# TASK DIRECTIONS:
Go through the records below line by line. Count the lines with "will" and give the count alone.

===== GIVEN RECORDS =====

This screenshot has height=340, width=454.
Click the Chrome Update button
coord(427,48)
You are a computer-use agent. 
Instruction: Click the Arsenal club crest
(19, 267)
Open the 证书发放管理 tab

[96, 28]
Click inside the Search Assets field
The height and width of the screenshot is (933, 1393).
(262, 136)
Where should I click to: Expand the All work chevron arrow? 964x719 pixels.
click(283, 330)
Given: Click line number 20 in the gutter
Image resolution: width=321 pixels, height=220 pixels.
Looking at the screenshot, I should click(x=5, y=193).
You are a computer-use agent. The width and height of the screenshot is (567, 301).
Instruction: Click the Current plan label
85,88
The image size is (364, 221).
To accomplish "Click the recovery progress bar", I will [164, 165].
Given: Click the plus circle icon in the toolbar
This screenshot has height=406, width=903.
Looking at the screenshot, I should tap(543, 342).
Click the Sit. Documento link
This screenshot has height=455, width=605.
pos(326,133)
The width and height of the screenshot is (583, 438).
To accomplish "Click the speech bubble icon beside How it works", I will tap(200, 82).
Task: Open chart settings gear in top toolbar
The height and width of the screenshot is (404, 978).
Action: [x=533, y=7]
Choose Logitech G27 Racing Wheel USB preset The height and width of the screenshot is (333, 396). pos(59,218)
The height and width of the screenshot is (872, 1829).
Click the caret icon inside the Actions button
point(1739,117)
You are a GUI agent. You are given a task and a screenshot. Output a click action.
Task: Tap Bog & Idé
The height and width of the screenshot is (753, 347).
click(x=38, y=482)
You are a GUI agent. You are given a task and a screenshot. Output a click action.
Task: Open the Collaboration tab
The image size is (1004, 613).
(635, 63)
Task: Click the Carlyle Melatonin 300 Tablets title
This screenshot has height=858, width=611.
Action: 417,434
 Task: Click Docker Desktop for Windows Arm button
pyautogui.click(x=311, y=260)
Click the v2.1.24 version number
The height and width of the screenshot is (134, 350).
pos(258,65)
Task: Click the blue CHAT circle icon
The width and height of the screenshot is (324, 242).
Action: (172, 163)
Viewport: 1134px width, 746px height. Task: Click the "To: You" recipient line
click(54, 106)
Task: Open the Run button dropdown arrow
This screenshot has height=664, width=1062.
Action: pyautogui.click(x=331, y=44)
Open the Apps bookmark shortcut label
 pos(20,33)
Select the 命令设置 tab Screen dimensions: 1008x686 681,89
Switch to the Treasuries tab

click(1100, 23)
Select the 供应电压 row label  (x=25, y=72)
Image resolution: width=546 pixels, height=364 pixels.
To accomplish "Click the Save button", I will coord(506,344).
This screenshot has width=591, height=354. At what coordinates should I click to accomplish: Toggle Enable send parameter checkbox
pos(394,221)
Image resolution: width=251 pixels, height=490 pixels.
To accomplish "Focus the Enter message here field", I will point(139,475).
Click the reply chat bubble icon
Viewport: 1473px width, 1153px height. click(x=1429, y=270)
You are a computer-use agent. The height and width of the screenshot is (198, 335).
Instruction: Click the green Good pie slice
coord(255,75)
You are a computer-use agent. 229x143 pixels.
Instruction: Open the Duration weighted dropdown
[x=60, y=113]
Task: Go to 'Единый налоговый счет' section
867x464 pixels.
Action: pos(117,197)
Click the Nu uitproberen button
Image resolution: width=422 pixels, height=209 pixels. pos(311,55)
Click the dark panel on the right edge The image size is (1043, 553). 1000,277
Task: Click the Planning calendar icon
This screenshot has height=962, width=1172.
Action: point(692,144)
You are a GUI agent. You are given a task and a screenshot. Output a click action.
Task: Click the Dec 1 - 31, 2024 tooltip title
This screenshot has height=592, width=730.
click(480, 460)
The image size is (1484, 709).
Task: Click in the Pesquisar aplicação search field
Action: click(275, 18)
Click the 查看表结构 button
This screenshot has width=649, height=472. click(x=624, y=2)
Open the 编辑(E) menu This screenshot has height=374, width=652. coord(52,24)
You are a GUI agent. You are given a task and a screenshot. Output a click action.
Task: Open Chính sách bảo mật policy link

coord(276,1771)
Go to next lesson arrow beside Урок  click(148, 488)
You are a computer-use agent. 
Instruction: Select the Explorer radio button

=====

# SOLUTION BELOW:
4